Song by Rod Wave featuring ATR Son Son

from the album Pray 4 Love
- Released: April 3, 2020
- Length: 2:47
- Label: Alamo
- Songwriters: Rodarius Green; Adam Janeček; Adarsh Mani;
- Producers: DaySix; Zypitano;

Audio video
- "Rags2Riches 2" on YouTube

= Rags2Riches (song) =

2020 song by Rod Wave

"Rags2Riches" is a song by American rapper and singer Rod Wave featuring fellow American rapper ATR Son Son, released on April 3, 2020 as a track from the former's second studio album Pray 4 Love.
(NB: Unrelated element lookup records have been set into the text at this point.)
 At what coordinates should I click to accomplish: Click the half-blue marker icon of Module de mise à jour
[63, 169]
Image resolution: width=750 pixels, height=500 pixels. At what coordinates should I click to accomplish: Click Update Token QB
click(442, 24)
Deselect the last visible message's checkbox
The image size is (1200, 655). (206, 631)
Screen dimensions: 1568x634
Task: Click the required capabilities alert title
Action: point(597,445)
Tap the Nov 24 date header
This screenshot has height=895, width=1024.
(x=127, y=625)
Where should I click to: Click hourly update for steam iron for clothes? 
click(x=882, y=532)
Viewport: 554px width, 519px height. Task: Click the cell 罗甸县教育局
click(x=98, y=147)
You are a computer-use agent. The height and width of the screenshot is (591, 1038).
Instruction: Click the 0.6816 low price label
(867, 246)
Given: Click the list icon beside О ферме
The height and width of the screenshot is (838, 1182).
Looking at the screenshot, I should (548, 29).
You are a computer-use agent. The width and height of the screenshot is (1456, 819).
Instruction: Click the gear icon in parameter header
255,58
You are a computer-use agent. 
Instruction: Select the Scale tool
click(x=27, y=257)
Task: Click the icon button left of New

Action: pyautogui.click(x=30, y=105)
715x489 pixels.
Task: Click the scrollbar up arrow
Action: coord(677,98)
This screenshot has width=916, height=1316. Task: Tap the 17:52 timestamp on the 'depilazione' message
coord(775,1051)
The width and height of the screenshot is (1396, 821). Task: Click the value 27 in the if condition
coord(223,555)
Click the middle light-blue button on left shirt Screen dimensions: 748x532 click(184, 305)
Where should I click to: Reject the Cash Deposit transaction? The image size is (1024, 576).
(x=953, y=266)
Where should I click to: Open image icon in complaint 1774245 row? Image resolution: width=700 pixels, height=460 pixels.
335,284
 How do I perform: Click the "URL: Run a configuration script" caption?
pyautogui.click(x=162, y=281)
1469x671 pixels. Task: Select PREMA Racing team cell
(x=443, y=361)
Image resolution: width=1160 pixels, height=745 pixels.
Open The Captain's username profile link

It garnered popularity on video-sharing app TikTok, being featured in over 5 million videos as of July 2020. An alternate version titled "Rags2Riches 2" featuring Lil Baby was included on the deluxe edition of Pray 4 Love, released August 7, 2020.

==Background==
The song was recorded at a hotel while Rod Wave was touring.
Comparing the song to another album track, "Ribbons In the Sky", Micah Peters of The Ringer said "Rags2Riches" is "inspiring without being so melodramatic". HotNewHipHops Alexander Cole called Lil Baby's feature on "Rags2Riches 2" a standout and said the song "comes across like a ballad of sorts, as both artists go in-depth on their success and how they grew up with nothing".

==Charts==

===Weekly charts===
====Rags2Riches====

| Chart (2020) | Peak position |
|---|---|
| Canada Hot 100 (Billboard) | 50 |
| Ireland (IRMA) | 41 |
| New Zealand Hot Singles (RMNZ) | 8 |
| UK Singles (Official Charts) | 87 |
| US Billboard Hot 100 | 12 |
| US Hot R&B/Hip-Hop Songs (Billboard) | 7 |
| US Rhythmic Airplay (Billboard) | 18 |
| US Rolling Stone Top 100 | 18 |

===Year-end charts===

| Chart (2020) | Position |
|---|---|
| US Billboard Hot 100 | 90 |
| US Hot R&B/Hip-Hop Songs (Billboard) | 41 |

| Chart (2021) | Position |
|---|---|
| US Hot R&B/Hip-Hop Songs (Billboard) | 100 |

====Rags2Riches 2====

| Chart (2020) | Peak position |
|---|---|
| New Zealand Hot Singles (RMNZ) | 36 |
| US Rolling Stone Top 100 | 22 |

==Certifications==

| Region | Certification | Certified units/sales |
| United States (RIAA) | 5× Platinum | 5,000,000^{‡} |
^{‡} Sales+streaming figures based on certification alone.